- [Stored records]
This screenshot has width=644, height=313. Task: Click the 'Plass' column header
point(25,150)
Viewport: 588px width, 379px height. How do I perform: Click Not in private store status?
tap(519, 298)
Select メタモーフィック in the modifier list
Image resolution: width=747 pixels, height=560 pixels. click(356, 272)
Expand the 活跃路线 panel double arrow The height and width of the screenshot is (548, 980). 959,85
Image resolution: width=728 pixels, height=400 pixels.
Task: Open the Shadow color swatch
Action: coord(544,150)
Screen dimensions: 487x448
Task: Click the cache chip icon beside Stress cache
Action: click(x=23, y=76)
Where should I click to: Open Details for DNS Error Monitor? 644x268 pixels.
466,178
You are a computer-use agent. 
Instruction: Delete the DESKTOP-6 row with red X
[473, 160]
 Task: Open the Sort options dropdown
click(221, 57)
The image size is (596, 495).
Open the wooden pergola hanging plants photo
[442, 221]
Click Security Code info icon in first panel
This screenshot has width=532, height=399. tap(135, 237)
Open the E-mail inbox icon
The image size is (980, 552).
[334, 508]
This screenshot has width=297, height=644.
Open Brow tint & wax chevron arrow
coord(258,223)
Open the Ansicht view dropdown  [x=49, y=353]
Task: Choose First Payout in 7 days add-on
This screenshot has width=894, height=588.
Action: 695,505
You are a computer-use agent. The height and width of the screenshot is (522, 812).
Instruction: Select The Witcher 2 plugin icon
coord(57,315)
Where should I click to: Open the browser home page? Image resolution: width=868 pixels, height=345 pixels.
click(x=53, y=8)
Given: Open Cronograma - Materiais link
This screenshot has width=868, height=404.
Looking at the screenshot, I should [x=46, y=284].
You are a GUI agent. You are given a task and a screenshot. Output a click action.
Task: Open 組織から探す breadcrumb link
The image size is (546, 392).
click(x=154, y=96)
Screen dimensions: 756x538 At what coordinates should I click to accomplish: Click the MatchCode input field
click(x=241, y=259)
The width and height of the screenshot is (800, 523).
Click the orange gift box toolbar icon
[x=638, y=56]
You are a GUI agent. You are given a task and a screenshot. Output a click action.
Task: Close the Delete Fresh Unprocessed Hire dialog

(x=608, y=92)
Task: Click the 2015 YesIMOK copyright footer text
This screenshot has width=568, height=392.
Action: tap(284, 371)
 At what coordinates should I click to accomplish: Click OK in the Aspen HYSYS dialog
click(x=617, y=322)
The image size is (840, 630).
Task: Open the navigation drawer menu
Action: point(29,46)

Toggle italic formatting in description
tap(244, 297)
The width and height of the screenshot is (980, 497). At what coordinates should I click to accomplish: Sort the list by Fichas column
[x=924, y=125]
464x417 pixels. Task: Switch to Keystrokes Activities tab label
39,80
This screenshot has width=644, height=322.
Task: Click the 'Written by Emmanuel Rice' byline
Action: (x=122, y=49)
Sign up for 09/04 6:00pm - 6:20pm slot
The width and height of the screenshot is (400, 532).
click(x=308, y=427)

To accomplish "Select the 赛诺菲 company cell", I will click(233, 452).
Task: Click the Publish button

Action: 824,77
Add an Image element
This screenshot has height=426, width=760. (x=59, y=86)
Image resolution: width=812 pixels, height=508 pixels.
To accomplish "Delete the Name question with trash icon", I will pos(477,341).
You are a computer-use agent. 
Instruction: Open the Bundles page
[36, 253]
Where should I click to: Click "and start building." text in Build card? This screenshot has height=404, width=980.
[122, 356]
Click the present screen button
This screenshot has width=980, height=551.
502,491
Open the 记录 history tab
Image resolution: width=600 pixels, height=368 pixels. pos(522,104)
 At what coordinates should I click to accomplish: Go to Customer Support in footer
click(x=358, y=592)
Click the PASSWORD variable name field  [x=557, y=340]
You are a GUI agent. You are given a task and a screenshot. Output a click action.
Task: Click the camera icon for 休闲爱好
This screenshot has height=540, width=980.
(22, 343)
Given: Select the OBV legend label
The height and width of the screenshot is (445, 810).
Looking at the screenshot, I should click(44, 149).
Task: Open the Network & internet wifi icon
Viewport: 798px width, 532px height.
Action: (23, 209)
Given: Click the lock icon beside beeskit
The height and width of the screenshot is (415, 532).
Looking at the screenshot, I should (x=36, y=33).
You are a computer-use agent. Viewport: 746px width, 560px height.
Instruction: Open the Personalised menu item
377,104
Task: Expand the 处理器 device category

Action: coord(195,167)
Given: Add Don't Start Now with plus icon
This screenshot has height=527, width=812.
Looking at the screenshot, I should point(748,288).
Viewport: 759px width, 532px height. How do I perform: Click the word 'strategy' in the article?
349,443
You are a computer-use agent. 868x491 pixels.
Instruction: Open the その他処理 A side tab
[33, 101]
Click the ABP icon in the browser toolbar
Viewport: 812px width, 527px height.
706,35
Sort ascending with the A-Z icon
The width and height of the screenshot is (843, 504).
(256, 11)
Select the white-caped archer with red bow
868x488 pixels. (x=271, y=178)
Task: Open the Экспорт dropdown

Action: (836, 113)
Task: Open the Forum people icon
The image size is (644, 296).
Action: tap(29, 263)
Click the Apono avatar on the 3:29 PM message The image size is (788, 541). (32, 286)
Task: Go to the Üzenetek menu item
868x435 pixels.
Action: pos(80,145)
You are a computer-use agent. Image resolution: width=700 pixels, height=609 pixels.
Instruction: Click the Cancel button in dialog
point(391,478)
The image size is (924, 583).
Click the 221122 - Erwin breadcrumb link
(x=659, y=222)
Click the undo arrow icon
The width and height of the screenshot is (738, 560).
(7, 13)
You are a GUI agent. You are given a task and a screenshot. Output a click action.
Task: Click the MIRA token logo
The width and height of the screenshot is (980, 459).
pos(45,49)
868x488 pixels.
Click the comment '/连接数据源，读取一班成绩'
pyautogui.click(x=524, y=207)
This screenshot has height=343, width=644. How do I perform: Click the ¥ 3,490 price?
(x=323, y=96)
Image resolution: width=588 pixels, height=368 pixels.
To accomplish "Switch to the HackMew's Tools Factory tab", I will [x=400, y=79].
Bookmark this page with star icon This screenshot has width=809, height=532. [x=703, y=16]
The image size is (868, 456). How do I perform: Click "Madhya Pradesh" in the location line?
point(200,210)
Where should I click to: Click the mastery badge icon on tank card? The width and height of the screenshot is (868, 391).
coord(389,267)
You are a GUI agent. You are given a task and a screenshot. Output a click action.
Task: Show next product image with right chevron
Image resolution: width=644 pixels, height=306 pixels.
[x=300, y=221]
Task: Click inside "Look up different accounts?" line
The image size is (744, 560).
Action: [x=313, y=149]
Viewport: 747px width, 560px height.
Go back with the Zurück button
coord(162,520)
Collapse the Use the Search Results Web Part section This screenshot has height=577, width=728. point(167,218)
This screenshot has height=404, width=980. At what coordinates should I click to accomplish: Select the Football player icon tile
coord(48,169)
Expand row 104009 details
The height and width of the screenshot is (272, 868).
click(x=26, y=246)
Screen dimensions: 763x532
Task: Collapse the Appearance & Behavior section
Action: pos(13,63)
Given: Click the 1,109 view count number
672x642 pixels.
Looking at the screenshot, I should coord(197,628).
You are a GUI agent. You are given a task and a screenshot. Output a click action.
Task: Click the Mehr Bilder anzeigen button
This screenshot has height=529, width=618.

- [Instructions to follow] The output should be exactly the lines above from the line containing "Open the E-mail inbox icon" to the line containing "Given: Open Cronograma - Materiais link", inclusive, with no other lines.

- [Answer below]
Open the E-mail inbox icon
The image size is (980, 552).
[334, 508]
This screenshot has width=297, height=644.
Open Brow tint & wax chevron arrow
coord(258,223)
Open the Ansicht view dropdown  [x=49, y=353]
Task: Choose First Payout in 7 days add-on
This screenshot has width=894, height=588.
Action: 695,505
You are a computer-use agent. The height and width of the screenshot is (522, 812).
Instruction: Select The Witcher 2 plugin icon
coord(57,315)
Where should I click to: Open the browser home page? Image resolution: width=868 pixels, height=345 pixels.
click(x=53, y=8)
Given: Open Cronograma - Materiais link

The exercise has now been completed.